The OSR is partly about perpetuating our hobby to the next generation. With all the weirdos we hear about on the news, it is unfortunately asking for trouble for a group of teenagers to come to your house to game, if there are no children of your own, or other adults present. Finding a venue at the local library, or a place at school after hours, or going to one of the kid’s homes when their parents are there would be the smart course of action. (Can you tell I’ve been to multiple mandatory work seminars about how not to get sued?)
Players that talk over everyone else, and who try to be rules lawyers need special handling. Depending on their age, they may just need to have it explained to them. If they are 18+, then you should be able to talk to them without an emotional meltdown. However, age does not equate to maturity. If the person is emotionally fragile, I would suggest that RPGs where you pretend to be someone else is not always the best way for someone to deal with severe mental or emotional issues. The group should do their best to help someone with no social skills to fit in. If you have to talk about health and hygiene so others can stand to sit next to that player, then have that talk. Such a person obviously needs social interaction, and they will enjoy it more as they build their social interaction skill set. If all the players are not having fun, then there is a problem. This requires that all players stand up for themselves in a positive way. The DM/GM has a part to play her in making sure each player has their moment to shine, their share of speaking and interacting with the game world.

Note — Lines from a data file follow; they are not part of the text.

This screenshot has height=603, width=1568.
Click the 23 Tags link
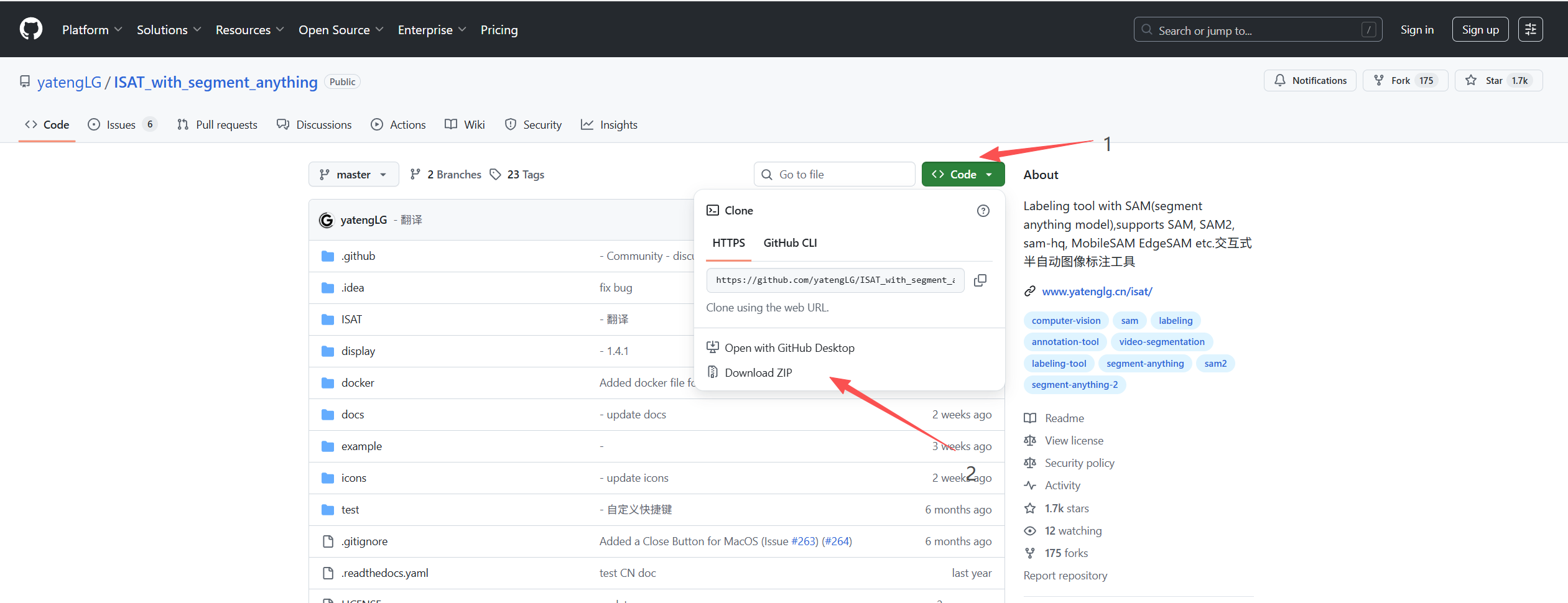[x=517, y=175]
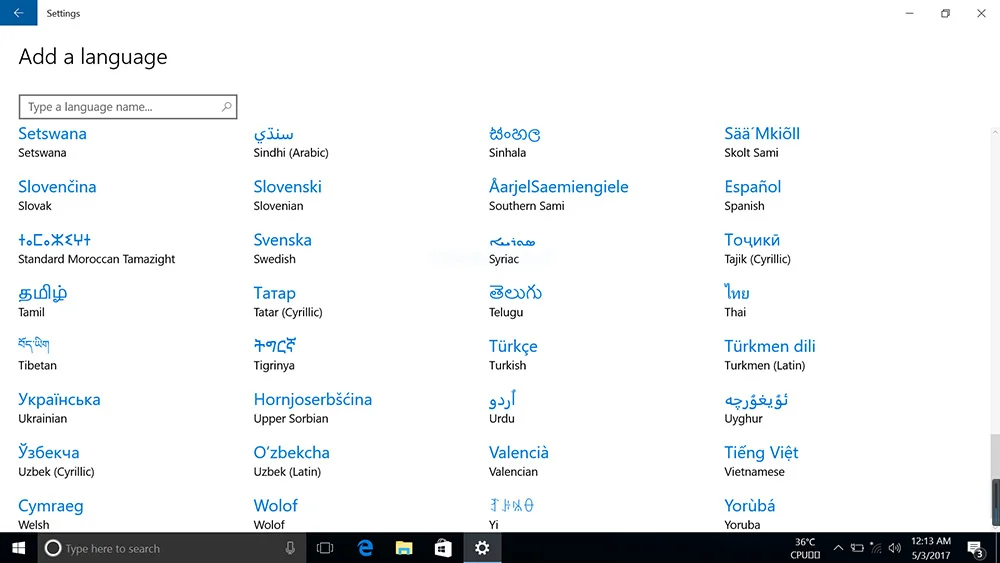Image resolution: width=1000 pixels, height=563 pixels.
Task: Open Task View from the taskbar
Action: pos(325,548)
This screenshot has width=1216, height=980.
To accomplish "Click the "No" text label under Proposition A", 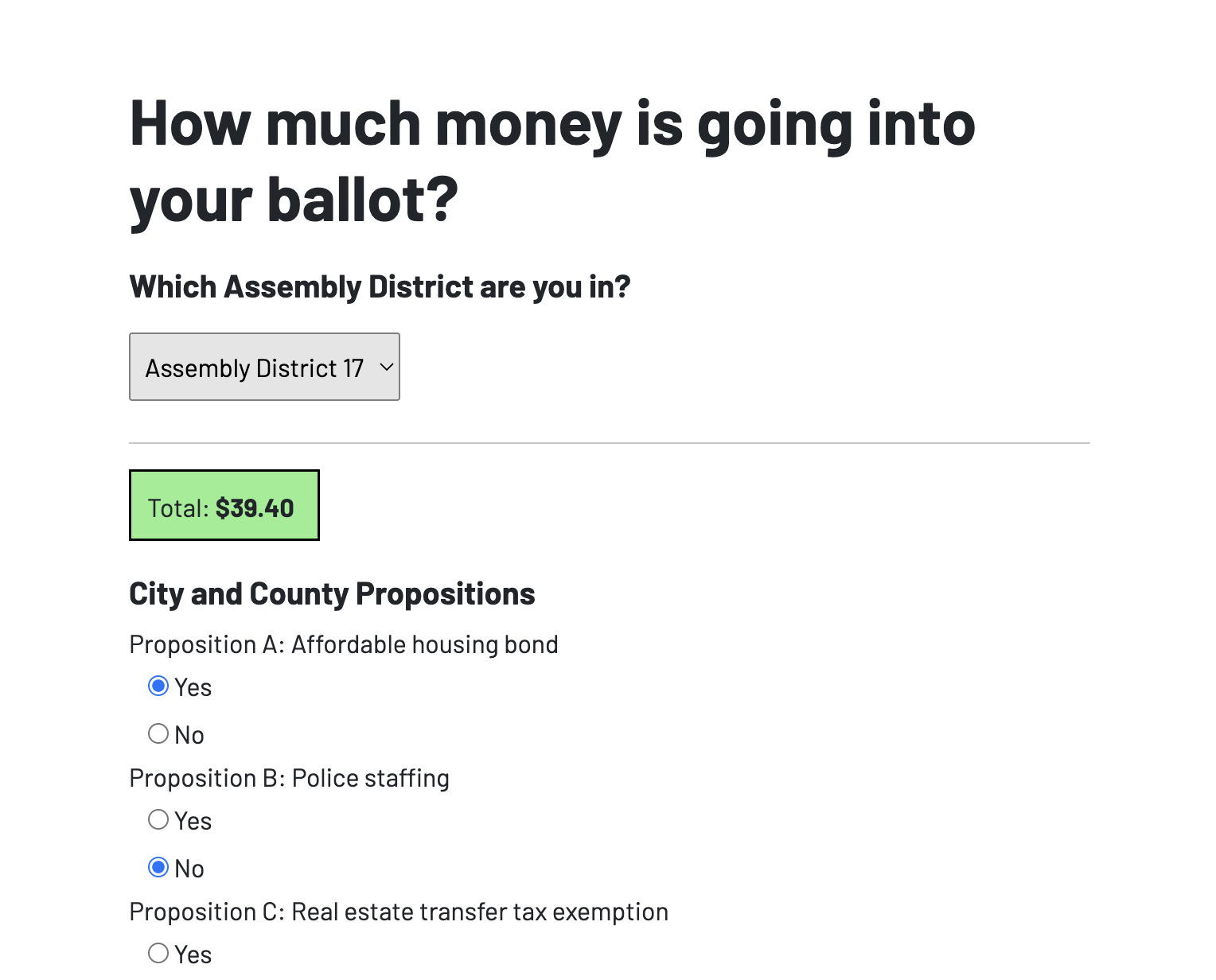I will [189, 736].
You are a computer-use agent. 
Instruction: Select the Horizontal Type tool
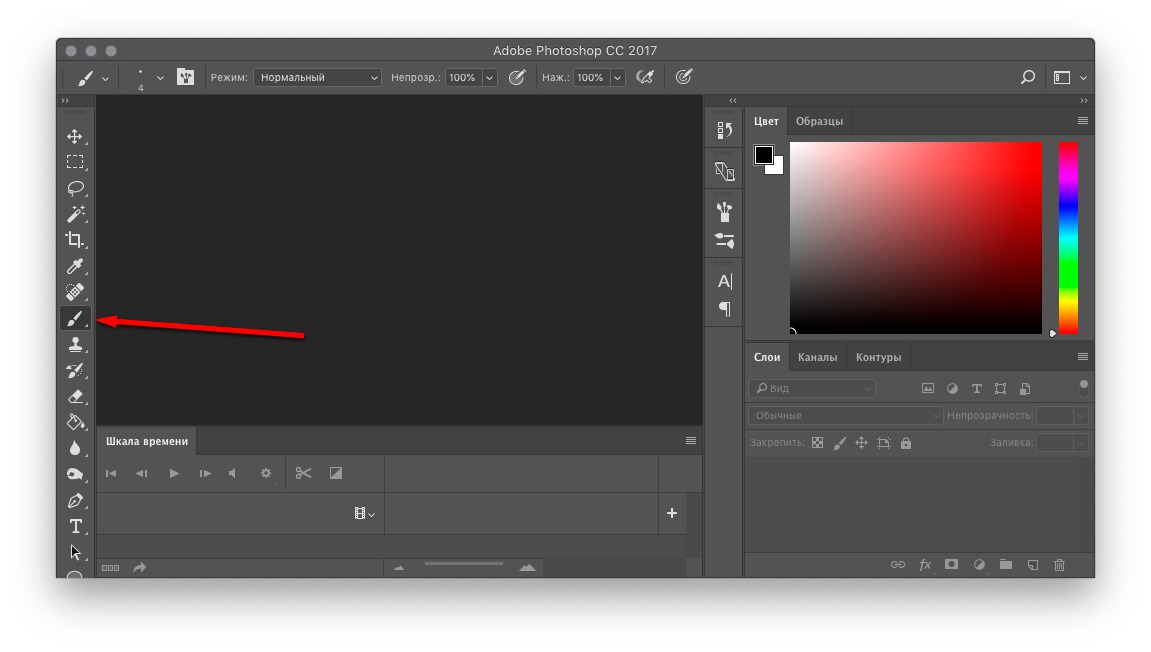[75, 526]
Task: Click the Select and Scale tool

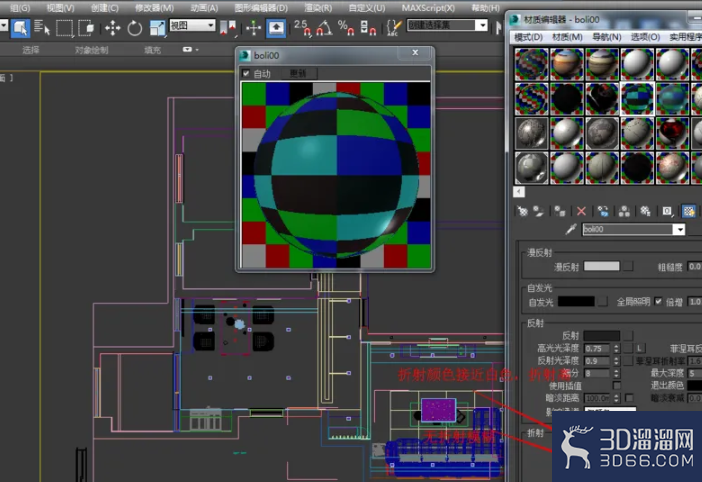Action: 157,28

DMs/GMs should not be dictators that force the players to do what they don’t want to do. They should not totally ignore players’ suggestions for interpreting situations. At least acknowledge their input and move on. A good referee clearly describes things so that players make informed decisions. The referee who is a self centered, self righteous, egotistical, control freak, will have a hard time finding a consistent group of players for more than a few sessions. The DM’s fun should be had in watching how the players go off in unexpected directions, and misinterpret things, not in making them follow some elaborate script. If you have a novel to write, write the novel; don’t force your players to act out a script, when they want a world to explore. If you can’t find a way to have fun without alienating players, perhaps you should not be a DM; or go online and clearly advertise for online players that want your style of running a game.
I wrote this post a couple weeks ago, and on March 16, I ran across this article on Beer, Pretzels, and 20-Sided Dice. It is another way of saying what I am saying. Cameron sums it up nicely, “To my mind, the key is to have fun. If you aren’t enjoying yourself, find a different group or run a campaign yourself.”
Just yesterday, Tower of the Archmage, had this article, Playing With Adults, about the challenges of interpersonal interaction at the game table, and how cooperation is key. Dealing with the threats to maintaining a regular game is like facing the boss monster. It is so worth it when it’s over.
Game play options on the internet, like G+ and Roll20, for example, make it easier for those of us that can’t seem to find a local group. Also it can help us find more opportunities to game, if we have the time to put into gaming more frequently. There are more choices than one could hope to ever experience.
Similar things have been said by others in recent years. Editions don’t matter. The point is, find the rules and the group that work for you and enjoy it!
So go out there, find the RPG of your choice, and have FUN!